Jika anak-anak Tuhan ditanyakan pertanyaan yang sama, kebanyakan akan menjawab bahwa tujuannya hidupnya adalah untuk memuliakan Tuhan. Setidaknya itu yang diajarkan oleh guru-guru sekolah minggu sejak kita kecil. Coba saja tanyakan hal ini kepada anak-anak remaja atau sekolah minggu kelas besar, beberapa mereka bisa menjawab jawaban demikian. Bahkan orang-orang Kristen yang dewasapun akan menjawab demikian. Tampaknya sebuah jawaban yang perfect dan manis didengar. Namun sayangnya ucapan yang manis itu hanya sebatas perkataan saja, namu tidak dalam keseluruhan hidup.
Sebenarnya jika kita bertanya tentang apa tujuan hidup ini maka kita harus kembali melihat kepada apa tujuan Sang Pencipta menciptakan kita. Dalam sebuah iklan import tentang produk laptop, dikisahkan ada seorang nenek hendak mencari talenan tempat untuk memotong bawang. Dicari dan dicari tapi ia tidak menemukannya. Akhirnya ia melihat sebuah laptop tipis yang bewarna hitam mengkilap. Langsung saja nenek tua itu mengambil laptop itu dan mengiris bawang di atasnya. Sebenarnya iklan ini ingin memamerkan kekokohan laptop ini. Namun iklan tersebut juga menggambarkan bahwa nenek itu tidak tau tujuan laptop itu diciptakan. Tentunya pencipta laptop itu tidak menciptakannya sebagai talenan. Jika seseorang ingin tau tujuan barang itu diciptakan secara detil maka kita harus bertanya kepada sang pencipta itu. Demikian juga kesempurnaan pemahaman kita akan tujuan hidup ini hanya dapat tercapai tatkala kita memahami maksud Tuhan menciptakan kita.
Menurut hemat saya (berlandaskan pemahaman Alkitab selama ini), tujuan hidup kita dapat dibagi kedalam dua garis besar. Pertama¸ merupakan tujuan secara vertikal, kedua merupakan tujuan secara horizontal. Namun dalam tulisan kali ini saya ingin memfokuskan tujuan hidup kita secara vertikal saja. Secara Vertikal tujuan kita diciptakan adalah untuk mengenal Allah. Sejak semula Allah menciptakan kita agar kita dapat bersekutu dan mengenal Dia. Allah menciptakan kita bukan karena Ia ingin dihormati dan dimuliakan oleh manusia. Tapi Ia menciptakan kita dari gambar dan rupa-Nya semata-mata agar setiap kita memiliki hubungan yang intim dengan Dia. Hubungan yang intim tersebut tidak akan diraih tanpa ada pengenalan akan Tuhan.

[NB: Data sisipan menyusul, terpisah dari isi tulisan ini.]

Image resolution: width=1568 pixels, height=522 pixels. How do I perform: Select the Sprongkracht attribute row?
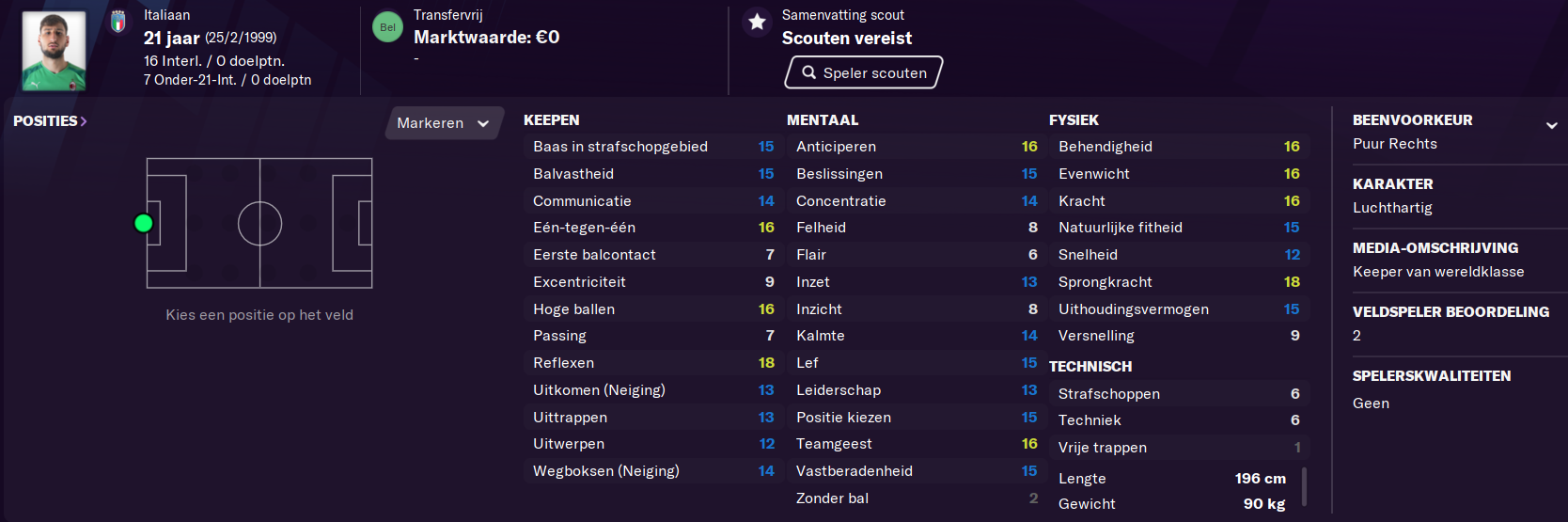[x=1179, y=282]
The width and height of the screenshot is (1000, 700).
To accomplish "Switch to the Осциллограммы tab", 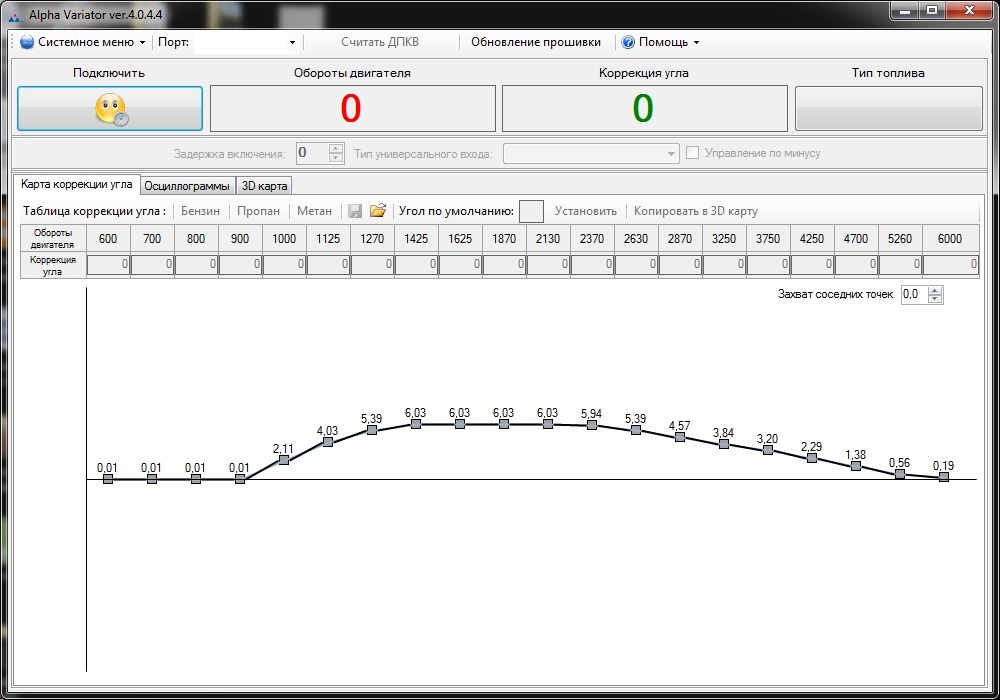I will (187, 185).
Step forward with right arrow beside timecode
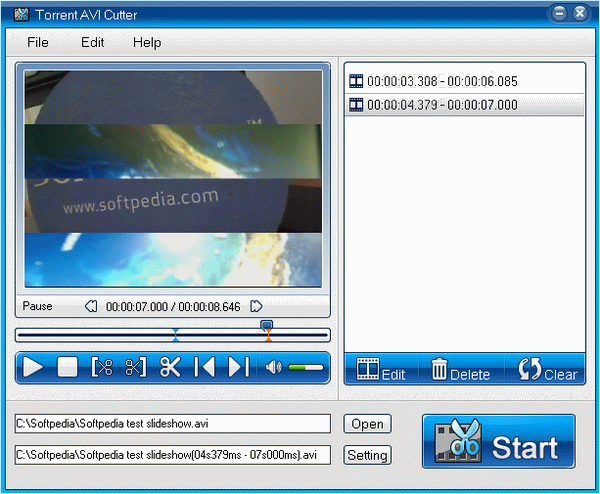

Kita tau bahwa setelah manusia jatuh dalam dosa, hubungan manusia dengan Allah rusak. Saya kira betapa sedih-Nya hati Tuhan. Kerinduan awalnya yaitu untuk bersekutu dan menikmati keintiman bersama dengan manusia jadi rusak karena dosa. Namun Tuhan tentunya tidak tinggal diam. Karena itulah ia mengirim nabi-nabi, para imam, dan utusan-utusannya agar manusia tetap bisa berkomunikasi dan mengenal Allah. Bahkan klimaksnya ialah Allah mengirim Anak-Nya yang tunggal yaitu Yesus Kristus kedunia untuk disalibkan. Untuk apa Yesus disalib? Jawabnya jelas: yaitu untuk menebus dosa dan menyelamatkan kita. Namun jika kita bertanya lebih jauh: untuk apa ia menyelamatkan dan menebus dosa kita? Maka kita akan mendapatkan bahwa Ia menebus dosa kita karena Ia ingin kita kembali bersekutu dengan-Nya dan mengenal Dia. Karena itu jugalah Tuhan memberikan Alkitab kepada kita, yaitu agar kita semakin mengenal Allah.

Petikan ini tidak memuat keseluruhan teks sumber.